Patientinnen und Patienten, die an einer primären Kopfschmerzerkrankung wie Migräne oder einem Kopfschmerz vom Spannungstyp leiden, können einen Kopfschmerz durch Medikamentenübergebrauch entwickeln. Triptane oder Analgetika wirken immer schlechter und werden immer höher dosiert. Typischerweise erfolgen die Schmerzattacken häufiger und halten länger an, so dass die Kopfschmerzen an 15 und mehr Tagen im Monat auftreten. Zwischen den Attacken gibt es oft keine vollständige Beschwerdefreiheit, ein leichter, drückender Dauerkopfschmerz bleibt: Viele Patientinnen und Patienten haben das Gefühl, keinen „klaren Kopf“ mehr zu haben.

Wer ist gefährdet?

Kopfschmerzen bei Medikamentenübergebrauch entwickeln Patientinnen und Patienten, die an einer primären Kopfschmerzerkrankung leiden. Häufige Komorbiditäten sind andere Schmerzerkrankungen, Depressionen, Angststörungen und Adipositas, laut MOH-Leitlinie bestehen weitere Risikofaktoren: weibliches Geschlecht, mehr als zehn Kopfschmerztage pro Monat, niedriger sozialer Status, Stress, körperliche Inaktivität, Rauchen, abhängiges Verhalten und psychische Erkrankungen.1
Wichtig zu wissen ist dabei, dass die Gefahr für einen MOH bei gängigen Schmerzmitteln und Triptanen immer besteht: Sie alle können zu Kopfschmerzen führen, wenn sie zu häufig eingenommen werden. Zwischen einzelnen Präparaten zu wechseln verringert das Risiko nicht. Der Übergebrauch entwickelt sich dabei meist aus dem Bedürfnis, im Alltag zu funktionieren, eine klassische Abhängigkeit wie bei Alkohol oder Drogen liegt nicht vor. Den Betroffenen ist aber nicht bekannt, dass die Schmerz- und Migränemittel bei Übergebrauch zu Kopfschmerz führen.2 Fehlendes Wissen über diese Folgen, aber auch das fehlende Einhalten vorbeugender Maßnahmen ist ein häufiger Grund für den Übergebrauch. Essenziell sind daher Aufklärung sowie die Erhöhung der Motivation, andere präventive Maßnahmen zu ergreifen bzw. den Übergebrauch zu beenden und die Medikamente abzusetzen. Gute persönliche Beratung ist dafür essenziell: Schmerztherapeutinnen und -therapeuten ist bekannt, dass ein Gespräch und die Aufklärung um einiges effektiver ist als Informationsmaterial alleine.3

Diagnose: Wie viel ist zu viel?

Für die Diagnose eines MOH erfolgt eine Anamnese der vorbestehenden primären Kopfschmerzerkrankung. Die Patientinnen und Patienten sollten dazu ein Kopfschmerztagebuch führen, in dem sie dokumentieren, wann und wie häufig Attacken auftreten, aber auch, wie oft sie Akutmedikation einnehmen. Die wichtigsten Diagnosekriterien für Übergebrauchskopfschmerz sind Dauer und Häufigkeit: Werden über einen Zeitraum von mindestens drei Monaten an zehn oder mehr Tagen pro Monat Schmerzmittel oder Triptane eingenommen, liegt ein Übergebrauch vor. Entscheidend sind die Tage mit Medikation, ohne Rücksicht auf die Anzahl der Tabletten.

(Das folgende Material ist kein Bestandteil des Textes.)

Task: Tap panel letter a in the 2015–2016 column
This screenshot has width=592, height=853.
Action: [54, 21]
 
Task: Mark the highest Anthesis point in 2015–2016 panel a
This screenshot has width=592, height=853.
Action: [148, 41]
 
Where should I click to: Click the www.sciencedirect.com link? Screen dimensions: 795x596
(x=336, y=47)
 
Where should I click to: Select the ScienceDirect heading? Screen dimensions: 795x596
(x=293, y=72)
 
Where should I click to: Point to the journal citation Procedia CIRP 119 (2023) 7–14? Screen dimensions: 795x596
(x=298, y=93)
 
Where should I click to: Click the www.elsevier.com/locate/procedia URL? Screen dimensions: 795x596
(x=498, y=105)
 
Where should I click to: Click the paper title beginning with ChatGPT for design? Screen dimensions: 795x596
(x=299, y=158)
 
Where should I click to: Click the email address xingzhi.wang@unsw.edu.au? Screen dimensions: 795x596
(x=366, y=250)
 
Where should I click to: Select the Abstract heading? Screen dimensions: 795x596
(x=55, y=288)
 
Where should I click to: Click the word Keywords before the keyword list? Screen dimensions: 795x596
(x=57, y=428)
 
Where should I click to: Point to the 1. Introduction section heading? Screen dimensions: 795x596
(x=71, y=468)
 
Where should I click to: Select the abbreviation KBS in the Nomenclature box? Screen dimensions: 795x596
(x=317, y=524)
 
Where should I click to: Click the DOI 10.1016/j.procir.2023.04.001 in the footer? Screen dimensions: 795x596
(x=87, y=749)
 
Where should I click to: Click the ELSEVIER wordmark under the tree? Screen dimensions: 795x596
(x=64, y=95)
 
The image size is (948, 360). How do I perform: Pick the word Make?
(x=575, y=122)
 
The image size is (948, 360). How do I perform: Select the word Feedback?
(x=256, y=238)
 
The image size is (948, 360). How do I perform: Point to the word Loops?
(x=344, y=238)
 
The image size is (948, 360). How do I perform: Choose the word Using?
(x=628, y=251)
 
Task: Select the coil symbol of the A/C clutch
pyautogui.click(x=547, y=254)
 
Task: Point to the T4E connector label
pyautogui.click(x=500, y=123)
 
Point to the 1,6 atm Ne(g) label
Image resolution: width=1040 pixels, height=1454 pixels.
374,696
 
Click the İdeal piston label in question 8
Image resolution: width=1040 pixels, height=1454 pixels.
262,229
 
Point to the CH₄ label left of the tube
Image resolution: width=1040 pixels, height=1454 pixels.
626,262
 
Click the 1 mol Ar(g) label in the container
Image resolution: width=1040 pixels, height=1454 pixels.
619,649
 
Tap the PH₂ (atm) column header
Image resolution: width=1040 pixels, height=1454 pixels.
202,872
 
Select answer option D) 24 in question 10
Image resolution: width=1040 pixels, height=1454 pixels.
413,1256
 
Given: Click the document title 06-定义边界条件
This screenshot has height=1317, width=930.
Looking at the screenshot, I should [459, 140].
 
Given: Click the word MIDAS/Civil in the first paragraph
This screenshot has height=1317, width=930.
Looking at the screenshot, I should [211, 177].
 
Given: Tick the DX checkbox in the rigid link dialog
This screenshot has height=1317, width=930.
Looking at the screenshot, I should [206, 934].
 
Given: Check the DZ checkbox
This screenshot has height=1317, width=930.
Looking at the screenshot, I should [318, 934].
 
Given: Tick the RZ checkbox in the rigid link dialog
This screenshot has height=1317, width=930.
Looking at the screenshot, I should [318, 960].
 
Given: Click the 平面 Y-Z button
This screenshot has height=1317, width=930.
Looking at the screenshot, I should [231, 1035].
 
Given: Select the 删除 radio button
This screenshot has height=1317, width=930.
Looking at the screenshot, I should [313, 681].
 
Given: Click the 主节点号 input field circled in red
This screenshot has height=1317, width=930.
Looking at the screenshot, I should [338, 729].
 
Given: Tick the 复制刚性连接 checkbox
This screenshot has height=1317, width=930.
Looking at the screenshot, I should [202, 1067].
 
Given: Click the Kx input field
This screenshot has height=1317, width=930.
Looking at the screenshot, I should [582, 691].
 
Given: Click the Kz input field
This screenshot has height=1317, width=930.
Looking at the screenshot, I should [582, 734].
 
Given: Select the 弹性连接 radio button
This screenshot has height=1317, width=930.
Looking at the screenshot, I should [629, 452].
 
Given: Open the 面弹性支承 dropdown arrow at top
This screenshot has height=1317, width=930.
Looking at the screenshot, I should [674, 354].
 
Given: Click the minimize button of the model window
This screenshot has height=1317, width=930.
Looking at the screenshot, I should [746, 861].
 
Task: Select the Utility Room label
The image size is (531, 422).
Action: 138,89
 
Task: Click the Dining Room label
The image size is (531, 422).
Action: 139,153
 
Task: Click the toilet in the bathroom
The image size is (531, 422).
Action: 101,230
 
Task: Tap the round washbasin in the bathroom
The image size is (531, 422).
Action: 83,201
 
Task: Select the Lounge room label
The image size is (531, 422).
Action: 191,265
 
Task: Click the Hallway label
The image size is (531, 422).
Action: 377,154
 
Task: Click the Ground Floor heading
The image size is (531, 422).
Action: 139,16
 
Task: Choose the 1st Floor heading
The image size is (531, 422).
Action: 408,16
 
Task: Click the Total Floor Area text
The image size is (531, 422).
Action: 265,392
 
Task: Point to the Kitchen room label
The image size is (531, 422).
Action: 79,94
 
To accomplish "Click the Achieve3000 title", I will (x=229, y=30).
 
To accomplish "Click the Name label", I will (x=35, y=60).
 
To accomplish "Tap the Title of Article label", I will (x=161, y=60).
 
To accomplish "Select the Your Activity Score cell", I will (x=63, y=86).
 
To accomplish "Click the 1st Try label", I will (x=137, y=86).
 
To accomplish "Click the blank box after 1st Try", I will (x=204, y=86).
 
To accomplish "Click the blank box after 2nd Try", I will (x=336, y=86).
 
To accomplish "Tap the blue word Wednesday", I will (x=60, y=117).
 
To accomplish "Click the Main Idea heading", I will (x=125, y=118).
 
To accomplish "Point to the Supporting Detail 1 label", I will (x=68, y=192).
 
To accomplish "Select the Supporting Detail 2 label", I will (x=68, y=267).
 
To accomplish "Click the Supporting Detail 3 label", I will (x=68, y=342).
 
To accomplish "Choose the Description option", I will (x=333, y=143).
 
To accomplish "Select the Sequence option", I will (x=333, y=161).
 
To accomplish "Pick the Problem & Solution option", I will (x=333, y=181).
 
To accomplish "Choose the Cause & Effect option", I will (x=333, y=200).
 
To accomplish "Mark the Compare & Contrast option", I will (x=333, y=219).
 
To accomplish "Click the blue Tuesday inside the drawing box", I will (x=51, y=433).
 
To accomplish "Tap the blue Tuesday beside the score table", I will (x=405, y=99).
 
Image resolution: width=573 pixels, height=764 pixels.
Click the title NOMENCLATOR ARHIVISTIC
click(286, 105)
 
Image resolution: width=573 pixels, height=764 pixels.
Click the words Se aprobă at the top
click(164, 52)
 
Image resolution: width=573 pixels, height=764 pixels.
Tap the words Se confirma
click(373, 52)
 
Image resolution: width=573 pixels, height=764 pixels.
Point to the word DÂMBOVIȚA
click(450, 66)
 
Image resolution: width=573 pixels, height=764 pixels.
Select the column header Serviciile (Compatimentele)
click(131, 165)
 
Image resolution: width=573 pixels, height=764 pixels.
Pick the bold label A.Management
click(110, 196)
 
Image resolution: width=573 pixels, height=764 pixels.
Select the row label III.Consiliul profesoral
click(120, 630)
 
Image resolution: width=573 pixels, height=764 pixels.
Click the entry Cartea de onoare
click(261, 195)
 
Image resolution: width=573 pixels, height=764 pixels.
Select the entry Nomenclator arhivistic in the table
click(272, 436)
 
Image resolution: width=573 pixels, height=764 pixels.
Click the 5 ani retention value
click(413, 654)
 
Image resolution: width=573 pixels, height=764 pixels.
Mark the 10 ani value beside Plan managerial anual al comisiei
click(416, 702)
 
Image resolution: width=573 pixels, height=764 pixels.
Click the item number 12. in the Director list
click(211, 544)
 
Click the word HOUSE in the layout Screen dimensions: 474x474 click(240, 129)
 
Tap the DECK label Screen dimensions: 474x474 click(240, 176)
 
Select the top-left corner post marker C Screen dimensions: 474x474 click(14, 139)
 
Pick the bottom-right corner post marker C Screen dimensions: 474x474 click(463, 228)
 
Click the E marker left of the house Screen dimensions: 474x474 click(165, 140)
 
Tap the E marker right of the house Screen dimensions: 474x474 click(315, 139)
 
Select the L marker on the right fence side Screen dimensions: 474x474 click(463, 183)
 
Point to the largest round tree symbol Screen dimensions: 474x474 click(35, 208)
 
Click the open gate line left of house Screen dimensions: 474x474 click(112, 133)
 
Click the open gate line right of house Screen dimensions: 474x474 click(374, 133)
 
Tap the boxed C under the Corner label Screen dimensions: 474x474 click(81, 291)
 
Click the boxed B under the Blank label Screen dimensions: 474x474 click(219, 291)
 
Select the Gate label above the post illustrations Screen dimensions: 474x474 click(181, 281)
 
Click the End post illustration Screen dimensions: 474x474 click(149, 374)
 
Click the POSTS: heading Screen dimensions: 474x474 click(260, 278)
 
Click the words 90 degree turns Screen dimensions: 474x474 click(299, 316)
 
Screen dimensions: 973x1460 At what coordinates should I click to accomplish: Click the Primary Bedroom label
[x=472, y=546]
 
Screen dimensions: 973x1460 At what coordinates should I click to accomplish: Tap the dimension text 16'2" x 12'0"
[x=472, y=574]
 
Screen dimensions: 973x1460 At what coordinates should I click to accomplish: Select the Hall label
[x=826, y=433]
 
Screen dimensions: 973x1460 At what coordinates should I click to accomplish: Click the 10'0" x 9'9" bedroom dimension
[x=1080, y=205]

Medikamentenpause kombiniert mit Prophylaxe

Bei mindestens zwei Dritteln der Betroffenen verbessern sich die Symptome deutlich, wenn sie alle Schmerzmittel und Triptane für 14 Tage pausiert werden. Es kann erforderlich sein, die Medikamente langsam auszuschleichen und nicht abrupt abzusetzen.4 Zusätzlich sollte im Rahmen der Medikamentenpause mit einer medikamentösen Kopfschmerz-Prophylaxe begonnen werden. Diese erfolgt bei Migräne zum Beispiel mit Betablockern, Topiramat oder monoklonalen Antikörpern, bei Kopfschmerzen vom Spannungstyp auch mit Amitriptylin und anderen Antidepressiva. Sie verringern die Symptome des Entzugs und sollen die Häufigkeit der Kopfschmerzen insgesamt reduzieren.
Das Absetzen der Schmerzmittel ist eine Herausforderung, weil es in den ersten Tagen zu einer Zunahme der Kopfschmerzen, die mit Übelkeit, vermehrtem Schwitzen, Herzklopfen und innerer Unruhe einhergehen können, kommen kann. Meist zeigt sich jedoch nach wenigen Tagen eine deutliche Besserung.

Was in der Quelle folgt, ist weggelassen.